**WHAT YOU NEED TO DO:**
Beginning with the line that contains "Given: Open the 14pt font size dropdown" in the material below, print each line exactly until the line that contains "Click the 72762 Reutlingen address line" has been printed, then stop.

**DATA:**
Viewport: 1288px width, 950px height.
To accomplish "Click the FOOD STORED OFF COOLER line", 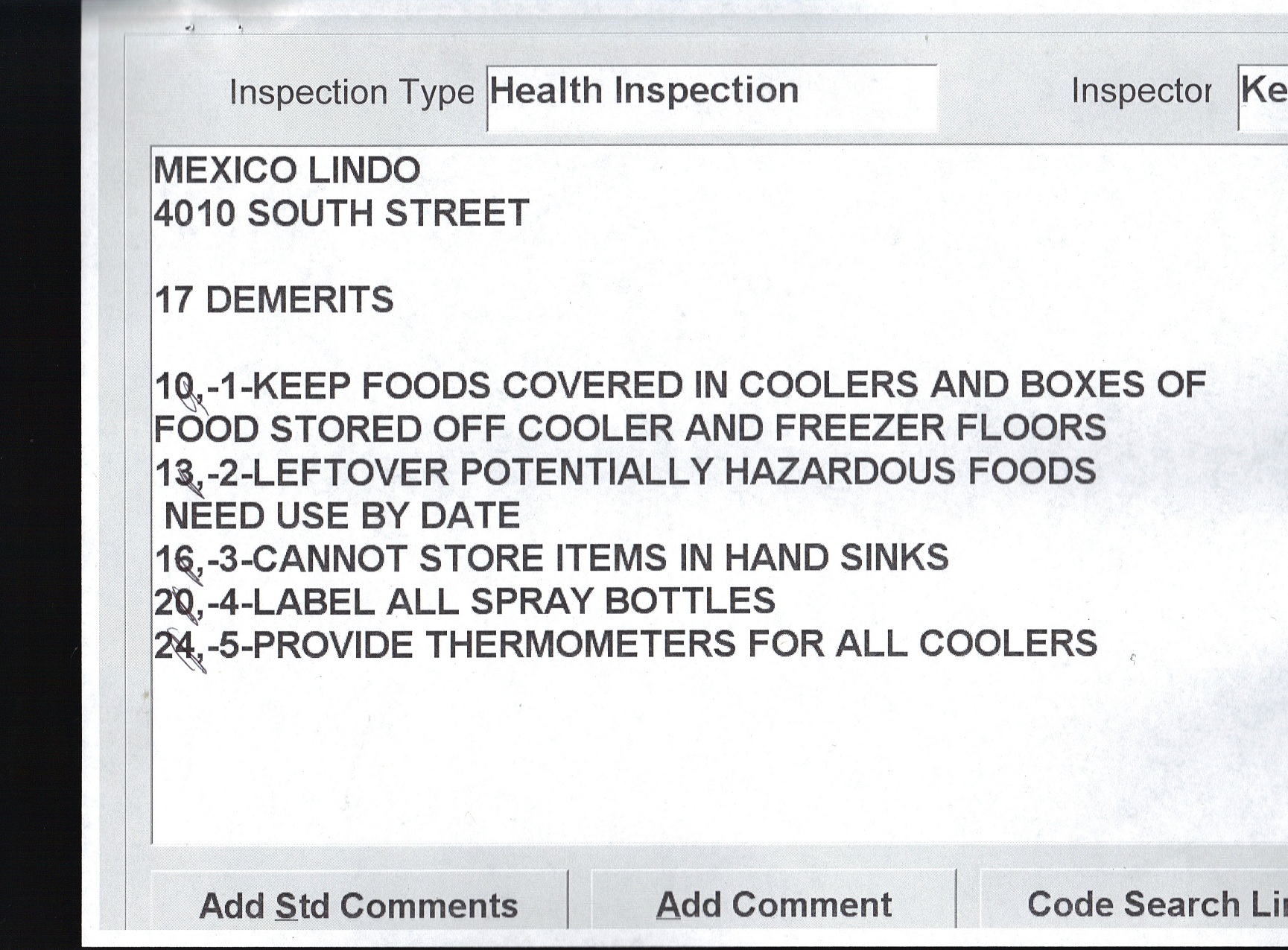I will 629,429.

---

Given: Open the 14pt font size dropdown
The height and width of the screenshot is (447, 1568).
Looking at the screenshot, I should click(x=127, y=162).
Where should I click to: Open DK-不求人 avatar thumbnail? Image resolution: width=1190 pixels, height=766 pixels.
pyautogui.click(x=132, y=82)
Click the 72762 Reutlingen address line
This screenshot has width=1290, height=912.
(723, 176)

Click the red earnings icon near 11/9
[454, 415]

---

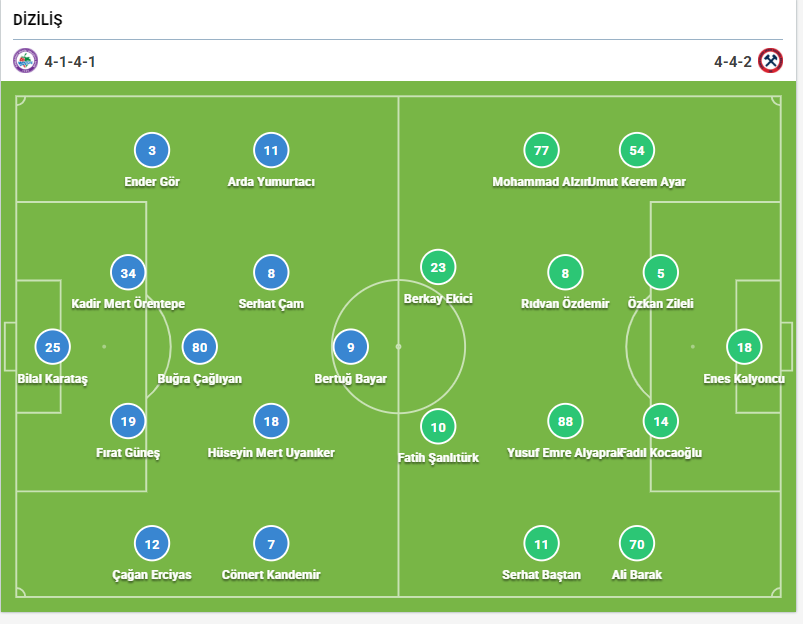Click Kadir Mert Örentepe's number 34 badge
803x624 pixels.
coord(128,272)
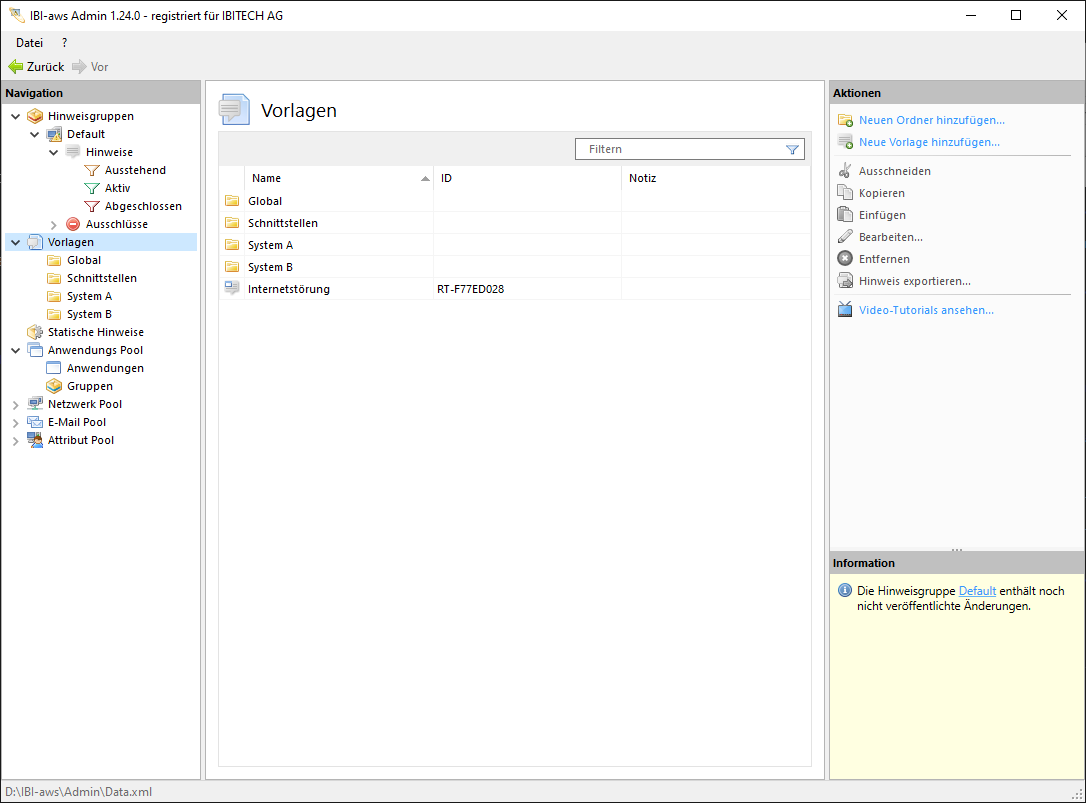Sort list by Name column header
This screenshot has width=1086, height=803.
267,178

**WRITTEN ANSWER:**
Given: Open the 14pt font size dropdown
The height and width of the screenshot is (447, 1568).
Looking at the screenshot, I should click(x=127, y=162).
Where should I click to: Open DK-不求人 avatar thumbnail? Image resolution: width=1190 pixels, height=766 pixels.
pyautogui.click(x=132, y=82)
Click the 72762 Reutlingen address line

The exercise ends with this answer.